== Exercise description ==
From the listing below, extract each line containing the string "beside".

== Records to use ==
════
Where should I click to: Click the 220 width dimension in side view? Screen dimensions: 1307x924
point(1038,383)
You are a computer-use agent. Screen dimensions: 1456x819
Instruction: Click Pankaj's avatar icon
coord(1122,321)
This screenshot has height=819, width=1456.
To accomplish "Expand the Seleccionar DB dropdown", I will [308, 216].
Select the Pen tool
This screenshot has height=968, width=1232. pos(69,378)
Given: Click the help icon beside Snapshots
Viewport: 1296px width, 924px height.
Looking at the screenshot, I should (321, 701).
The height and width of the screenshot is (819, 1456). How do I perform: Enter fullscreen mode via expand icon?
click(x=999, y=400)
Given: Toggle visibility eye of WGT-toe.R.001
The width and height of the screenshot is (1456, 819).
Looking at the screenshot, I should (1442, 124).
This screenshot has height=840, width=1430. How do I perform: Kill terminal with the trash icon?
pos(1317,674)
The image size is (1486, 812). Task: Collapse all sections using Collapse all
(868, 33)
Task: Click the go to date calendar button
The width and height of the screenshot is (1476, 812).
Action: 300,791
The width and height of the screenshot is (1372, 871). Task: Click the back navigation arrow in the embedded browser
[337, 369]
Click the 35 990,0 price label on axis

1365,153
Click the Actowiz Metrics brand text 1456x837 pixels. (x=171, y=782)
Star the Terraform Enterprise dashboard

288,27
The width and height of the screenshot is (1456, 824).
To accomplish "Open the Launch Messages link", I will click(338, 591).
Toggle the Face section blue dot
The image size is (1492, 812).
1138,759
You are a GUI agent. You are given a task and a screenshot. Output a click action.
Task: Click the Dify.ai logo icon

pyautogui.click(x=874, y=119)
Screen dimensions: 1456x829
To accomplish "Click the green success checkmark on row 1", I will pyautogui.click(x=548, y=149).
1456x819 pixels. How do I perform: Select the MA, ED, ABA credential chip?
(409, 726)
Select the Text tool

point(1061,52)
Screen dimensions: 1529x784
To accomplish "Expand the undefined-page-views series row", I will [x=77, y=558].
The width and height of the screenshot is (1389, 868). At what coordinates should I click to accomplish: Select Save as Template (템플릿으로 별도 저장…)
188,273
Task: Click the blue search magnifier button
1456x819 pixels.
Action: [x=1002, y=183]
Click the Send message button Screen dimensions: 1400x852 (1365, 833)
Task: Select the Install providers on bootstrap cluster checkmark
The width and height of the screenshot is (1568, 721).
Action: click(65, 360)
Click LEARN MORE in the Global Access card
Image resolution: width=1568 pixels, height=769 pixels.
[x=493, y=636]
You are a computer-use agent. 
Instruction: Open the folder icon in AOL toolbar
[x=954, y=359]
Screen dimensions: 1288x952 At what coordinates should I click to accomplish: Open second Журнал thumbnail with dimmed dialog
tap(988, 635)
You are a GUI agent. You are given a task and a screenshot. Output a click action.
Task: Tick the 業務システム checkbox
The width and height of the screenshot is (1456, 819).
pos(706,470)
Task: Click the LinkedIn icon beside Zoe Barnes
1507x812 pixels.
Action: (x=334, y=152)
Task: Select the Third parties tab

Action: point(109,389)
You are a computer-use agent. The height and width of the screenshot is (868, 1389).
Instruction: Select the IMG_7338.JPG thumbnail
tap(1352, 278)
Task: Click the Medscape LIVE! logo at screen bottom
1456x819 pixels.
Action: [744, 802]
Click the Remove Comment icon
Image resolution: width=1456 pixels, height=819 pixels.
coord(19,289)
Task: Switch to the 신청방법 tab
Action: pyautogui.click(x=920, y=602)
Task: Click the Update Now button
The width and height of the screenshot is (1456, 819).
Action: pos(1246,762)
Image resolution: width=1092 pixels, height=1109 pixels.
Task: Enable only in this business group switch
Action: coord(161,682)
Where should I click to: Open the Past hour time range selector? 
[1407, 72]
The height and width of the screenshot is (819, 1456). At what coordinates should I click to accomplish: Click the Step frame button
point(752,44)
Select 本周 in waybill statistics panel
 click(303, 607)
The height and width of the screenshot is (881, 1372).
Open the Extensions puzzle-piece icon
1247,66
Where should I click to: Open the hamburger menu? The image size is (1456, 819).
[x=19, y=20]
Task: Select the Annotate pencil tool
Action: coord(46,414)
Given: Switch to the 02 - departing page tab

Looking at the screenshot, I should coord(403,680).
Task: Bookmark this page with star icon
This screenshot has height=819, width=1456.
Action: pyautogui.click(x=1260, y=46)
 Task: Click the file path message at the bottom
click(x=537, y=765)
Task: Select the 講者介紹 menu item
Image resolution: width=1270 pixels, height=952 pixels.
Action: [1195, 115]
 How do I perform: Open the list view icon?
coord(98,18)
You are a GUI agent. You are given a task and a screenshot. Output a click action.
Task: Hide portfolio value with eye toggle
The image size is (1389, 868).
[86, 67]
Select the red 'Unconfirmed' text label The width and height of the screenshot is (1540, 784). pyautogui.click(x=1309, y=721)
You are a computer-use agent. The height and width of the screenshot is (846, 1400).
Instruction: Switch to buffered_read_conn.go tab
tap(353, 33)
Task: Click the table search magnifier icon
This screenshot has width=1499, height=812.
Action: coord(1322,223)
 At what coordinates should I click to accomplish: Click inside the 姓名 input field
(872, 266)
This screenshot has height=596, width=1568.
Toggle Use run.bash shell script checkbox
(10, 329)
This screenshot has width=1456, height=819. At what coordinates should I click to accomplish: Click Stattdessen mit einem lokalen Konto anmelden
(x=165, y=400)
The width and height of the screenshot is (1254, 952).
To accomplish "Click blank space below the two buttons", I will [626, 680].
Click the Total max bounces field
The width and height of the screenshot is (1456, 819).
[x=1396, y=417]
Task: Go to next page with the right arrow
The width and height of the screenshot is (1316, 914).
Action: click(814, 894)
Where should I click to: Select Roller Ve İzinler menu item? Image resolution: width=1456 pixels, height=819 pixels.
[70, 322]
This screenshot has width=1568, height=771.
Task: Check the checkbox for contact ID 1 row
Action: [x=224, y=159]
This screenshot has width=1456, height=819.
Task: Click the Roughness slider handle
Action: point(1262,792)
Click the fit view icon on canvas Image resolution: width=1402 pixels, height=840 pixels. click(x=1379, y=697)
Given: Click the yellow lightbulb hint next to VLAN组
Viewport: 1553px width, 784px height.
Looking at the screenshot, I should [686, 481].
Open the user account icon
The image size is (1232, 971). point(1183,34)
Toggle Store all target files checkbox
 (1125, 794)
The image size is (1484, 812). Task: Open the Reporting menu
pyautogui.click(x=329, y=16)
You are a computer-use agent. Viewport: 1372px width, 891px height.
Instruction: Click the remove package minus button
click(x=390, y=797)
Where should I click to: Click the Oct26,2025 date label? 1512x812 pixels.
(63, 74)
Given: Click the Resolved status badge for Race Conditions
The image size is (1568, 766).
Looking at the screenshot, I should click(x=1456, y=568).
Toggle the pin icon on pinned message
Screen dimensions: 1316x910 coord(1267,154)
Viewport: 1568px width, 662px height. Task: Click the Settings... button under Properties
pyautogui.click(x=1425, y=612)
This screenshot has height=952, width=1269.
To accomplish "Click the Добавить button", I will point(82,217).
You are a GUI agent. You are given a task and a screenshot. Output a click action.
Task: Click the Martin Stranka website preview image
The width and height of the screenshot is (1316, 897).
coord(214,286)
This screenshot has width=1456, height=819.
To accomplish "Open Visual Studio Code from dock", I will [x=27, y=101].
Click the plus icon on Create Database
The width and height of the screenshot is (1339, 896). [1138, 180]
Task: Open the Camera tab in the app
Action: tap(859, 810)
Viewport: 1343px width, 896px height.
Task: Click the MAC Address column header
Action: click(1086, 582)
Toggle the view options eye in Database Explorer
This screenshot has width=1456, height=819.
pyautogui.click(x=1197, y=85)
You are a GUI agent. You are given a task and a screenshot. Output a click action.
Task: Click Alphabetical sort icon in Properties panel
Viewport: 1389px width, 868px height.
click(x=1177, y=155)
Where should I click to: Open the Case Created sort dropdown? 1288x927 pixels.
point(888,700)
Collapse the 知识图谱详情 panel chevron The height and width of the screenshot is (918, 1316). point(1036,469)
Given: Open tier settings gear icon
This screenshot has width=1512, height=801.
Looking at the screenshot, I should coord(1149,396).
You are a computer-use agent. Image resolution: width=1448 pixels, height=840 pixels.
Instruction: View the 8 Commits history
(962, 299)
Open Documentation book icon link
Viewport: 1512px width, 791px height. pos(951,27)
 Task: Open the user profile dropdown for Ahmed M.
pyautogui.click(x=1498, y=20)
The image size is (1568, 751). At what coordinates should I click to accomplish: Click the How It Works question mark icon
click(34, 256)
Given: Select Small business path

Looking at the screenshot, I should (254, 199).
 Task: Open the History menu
════
== Answer box ==
Given: Click the help icon beside Snapshots
Task: Click the LinkedIn icon beside Zoe Barnes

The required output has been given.